JOYCE MCMILLAN on THE LAST BLOOM at Oran Mor, Glasgow, for The Scotsman 14.4.14.
3 stars ***
AS THE POPULATION ages, playwrights become increasingly preoccupied with the suffering of old people, and with the sheer cruelty of the treatment they often suffer. The problem, though, is that writers are still struggling to get beyond the obvious truth that old people are complex human beings who deserve respect and kindness, not patronising dismissal. And if this new play by Jamaican writer Amba Chevannes – the first in a 2014 series of Commonwealth plays, co-produced by Play, Pie And Pint and the Traverse – only nudges the story forward a little, it also comes as a subtle and well-written reminder that the problem of loneliness in old age is no longer confined to wealthy western countries.

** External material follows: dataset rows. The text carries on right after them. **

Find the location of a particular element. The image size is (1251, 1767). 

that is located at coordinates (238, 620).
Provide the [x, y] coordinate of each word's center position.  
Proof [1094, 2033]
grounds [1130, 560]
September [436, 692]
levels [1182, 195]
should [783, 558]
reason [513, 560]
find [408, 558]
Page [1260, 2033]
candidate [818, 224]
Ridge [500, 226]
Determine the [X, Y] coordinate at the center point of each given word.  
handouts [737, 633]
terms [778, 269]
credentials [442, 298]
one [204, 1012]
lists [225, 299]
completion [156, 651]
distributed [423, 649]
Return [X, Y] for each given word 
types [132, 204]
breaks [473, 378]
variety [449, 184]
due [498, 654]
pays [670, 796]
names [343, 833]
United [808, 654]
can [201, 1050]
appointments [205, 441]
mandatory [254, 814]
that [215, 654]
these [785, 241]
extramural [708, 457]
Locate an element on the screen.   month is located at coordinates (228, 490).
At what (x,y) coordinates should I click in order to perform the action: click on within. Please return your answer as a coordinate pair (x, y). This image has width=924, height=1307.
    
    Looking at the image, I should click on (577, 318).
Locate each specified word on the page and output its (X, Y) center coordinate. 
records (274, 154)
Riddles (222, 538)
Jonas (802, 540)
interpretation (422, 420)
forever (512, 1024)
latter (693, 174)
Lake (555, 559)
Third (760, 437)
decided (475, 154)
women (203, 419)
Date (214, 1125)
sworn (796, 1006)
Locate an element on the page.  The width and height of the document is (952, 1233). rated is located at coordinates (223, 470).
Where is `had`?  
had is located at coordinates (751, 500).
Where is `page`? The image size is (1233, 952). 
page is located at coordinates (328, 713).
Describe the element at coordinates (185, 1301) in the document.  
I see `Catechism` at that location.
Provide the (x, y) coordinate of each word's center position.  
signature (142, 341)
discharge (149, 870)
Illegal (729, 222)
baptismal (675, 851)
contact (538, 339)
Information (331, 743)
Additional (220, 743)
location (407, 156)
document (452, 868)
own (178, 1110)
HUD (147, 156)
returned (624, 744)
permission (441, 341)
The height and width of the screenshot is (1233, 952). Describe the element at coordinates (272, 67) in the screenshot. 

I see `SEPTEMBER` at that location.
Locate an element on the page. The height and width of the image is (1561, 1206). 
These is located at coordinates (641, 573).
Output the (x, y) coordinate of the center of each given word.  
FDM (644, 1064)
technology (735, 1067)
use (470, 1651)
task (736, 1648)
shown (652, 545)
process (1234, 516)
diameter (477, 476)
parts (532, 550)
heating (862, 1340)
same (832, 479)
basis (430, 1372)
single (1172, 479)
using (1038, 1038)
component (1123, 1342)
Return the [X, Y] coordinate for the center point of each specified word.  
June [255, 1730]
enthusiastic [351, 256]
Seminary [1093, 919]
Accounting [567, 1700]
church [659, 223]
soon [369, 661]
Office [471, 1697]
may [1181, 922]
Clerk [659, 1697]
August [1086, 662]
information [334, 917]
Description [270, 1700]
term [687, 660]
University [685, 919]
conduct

So in an old folks’ home in Kingston, new arrival Cynthia finds herself sharing a room with Myrtle. At first, provoked by Myrtle’s hostility, Cynthia retaliates with boasts about her long, happy marriage, her five children, and her grandson; but as the days wear on, it becomes clear that Cynthia’s family is a wistful fantasy, and that Myrtle’s only son, now in America, has not contacted her in years.
In the end – after some painfully nasty incidents involving envy, theft and vandalism – Cynthia and Myrtle develop a tolerance for each other’s fantasies; Anni Domingo and Cleo Sylvestre make a beautiful job of capturing the plight of two women who are better off denying reality than trying to live with it. It’s a bleak conclusion; but it’s delivered, in Hamish Pirie’s production, with love, care, and a faint redeeming glow of sunlight, across fading lives.
Traverse Theatre, Edinburgh, tomorrow until Saturday.